In shipping, the “final mile” refers to the end delivery point. In climbing, it refers to the most arduous ascent to the peak. No matter the context, the final mile is the culmination of a worthy endeavor.
In the context of fighting inflation, the “final mile” represents the successful and sustainable achievement of a central bank’s inflation target. For the Federal Reserve (Fed), which began tightening monetary policy in 2022 when core personal consumption expenditures index inflation peaked at 5.8%, the final mile represents the challenge of bringing it down from its current rate of 3.7% to its 2% target.
As worthy as the objective is, the final mile can come at a significant cost. At altitude, oxygen is depleted and muscles ache. In transportation, goods must be offloaded from larger to smaller trucks at considerable cost.
Is the same true for monetary policy? Is the final mile the costliest part of restoring price stability?
According to Fed Chairman Jerome Powell, the answer is most likely “yes.” If that is true, are markets prepared for the hardship? Based on current pricing in stocks, bonds and currencies, the answer is “probably not.”
How the Fed sees the final mile
Perhaps the biggest surprise in macroeconomics this year has been the resilience of the US economy and its labor market following aggressive Fed tightening since early 2022. Despite dire warnings from most economists, supported by classic “leading indicators” of recession—such as an inverted yield curve—the US economy has motored ahead. If anything, over the past two years growth has exceeded its trend. Job gains have exceeded the growth of the labor force,1 resulting in five-decade-low unemployment rates.
Falling inflation across all measures (core, headline, consumer prices and wages) has accompanied strong growth and a tight labor market. So why must the final mile—the achievement of the Fed’s 2% inflation target—be painful?
That is an important question. The Fed’s consistent message over the past year has been that a fall in inflation to its target will require a period of below-trend growth. Put differently, the Fed believes that for inflation to sustainably complete its desired decline, some slack must emerge across the economy, and particularly in the labor market.
That notion hinges on an apparent empirical regularity first published in 1958 by the New Zealand economist William Phillips. The eponymous “Phillips Curve” purports to show a trade-off between inflation and the rate of unemployment. Specifically, inflation is high and rising when unemployment is very low, and inflation typically declines when unemployment is elevated.

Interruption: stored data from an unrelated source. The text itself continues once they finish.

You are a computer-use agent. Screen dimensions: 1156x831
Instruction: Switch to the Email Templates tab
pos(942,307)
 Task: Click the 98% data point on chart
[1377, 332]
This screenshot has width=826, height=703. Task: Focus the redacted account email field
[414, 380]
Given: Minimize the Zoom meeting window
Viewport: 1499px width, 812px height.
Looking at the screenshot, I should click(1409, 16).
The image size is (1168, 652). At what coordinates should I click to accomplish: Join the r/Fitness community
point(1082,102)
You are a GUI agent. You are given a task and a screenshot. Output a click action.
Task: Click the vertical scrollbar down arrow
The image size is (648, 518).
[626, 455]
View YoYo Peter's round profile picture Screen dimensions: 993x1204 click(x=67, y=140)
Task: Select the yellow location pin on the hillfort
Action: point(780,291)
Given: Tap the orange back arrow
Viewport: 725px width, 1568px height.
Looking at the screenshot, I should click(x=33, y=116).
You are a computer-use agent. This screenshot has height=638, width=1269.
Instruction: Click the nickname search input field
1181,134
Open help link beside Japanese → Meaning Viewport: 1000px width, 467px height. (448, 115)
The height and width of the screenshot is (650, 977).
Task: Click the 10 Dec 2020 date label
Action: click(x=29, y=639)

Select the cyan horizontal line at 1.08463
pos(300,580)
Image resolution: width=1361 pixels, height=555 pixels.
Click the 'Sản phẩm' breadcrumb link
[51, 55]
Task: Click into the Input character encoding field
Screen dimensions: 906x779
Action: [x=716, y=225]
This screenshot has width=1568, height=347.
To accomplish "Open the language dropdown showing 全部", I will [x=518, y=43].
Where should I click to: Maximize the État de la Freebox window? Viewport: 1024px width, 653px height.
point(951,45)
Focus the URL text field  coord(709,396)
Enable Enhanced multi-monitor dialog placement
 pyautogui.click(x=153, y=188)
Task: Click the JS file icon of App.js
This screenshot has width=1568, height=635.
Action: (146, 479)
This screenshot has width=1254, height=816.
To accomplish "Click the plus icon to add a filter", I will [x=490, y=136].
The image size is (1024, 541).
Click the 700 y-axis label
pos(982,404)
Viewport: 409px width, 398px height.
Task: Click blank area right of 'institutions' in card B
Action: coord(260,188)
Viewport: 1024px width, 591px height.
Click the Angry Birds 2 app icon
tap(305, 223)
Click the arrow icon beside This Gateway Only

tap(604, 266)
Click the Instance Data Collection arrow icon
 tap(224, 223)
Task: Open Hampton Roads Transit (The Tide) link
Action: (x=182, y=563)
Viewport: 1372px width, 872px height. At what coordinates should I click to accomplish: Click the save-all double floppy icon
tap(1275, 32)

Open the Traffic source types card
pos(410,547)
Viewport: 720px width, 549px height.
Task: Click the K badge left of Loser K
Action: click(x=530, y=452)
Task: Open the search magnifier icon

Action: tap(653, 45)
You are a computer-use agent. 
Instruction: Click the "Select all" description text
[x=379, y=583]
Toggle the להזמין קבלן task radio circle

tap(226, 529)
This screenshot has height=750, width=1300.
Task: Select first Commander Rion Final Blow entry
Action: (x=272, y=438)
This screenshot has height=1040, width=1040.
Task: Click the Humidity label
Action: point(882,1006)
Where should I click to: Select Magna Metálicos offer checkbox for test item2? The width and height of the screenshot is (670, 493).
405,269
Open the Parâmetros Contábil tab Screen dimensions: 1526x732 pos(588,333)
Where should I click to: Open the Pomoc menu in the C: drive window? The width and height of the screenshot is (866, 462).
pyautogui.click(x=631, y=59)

The Fed’s Phillips fascination
Powell has clearly stated that some slack in the economy will probably be needed to achieve lasting low inflation. In his recent remarks before the Economic Club of New York, Chairman Powell noted:
“…the record suggests that a sustainable return to our 2 percent inflation goal is likely to require a period of below-trend growth and some further softening in labor market conditions.”2
There are, however, at least two odd aspects to that statement. First, as indicated in Exhibit 1 below, no statistically meaningful relationship exists between US inflation and the unemployment rate over the past 65 years. That is true even when adjusting for lags between unemployment and inflation, or when using the gap between realized unemployment and its estimated equilibrium rate.
Second, as noted above, Powell’s statement seemingly dismisses the fact that US measures of core and headline inflation, as well as wage inflation, have all declined sharply over the past 12 months without a period of significant below-trend growth, much less a significant increase in unemployment.
So why is the Fed insistent that sustainably achieving its 2% inflation target will require below-trend growth and rising unemployment?
Several factors likely enter the Fed’s thinking.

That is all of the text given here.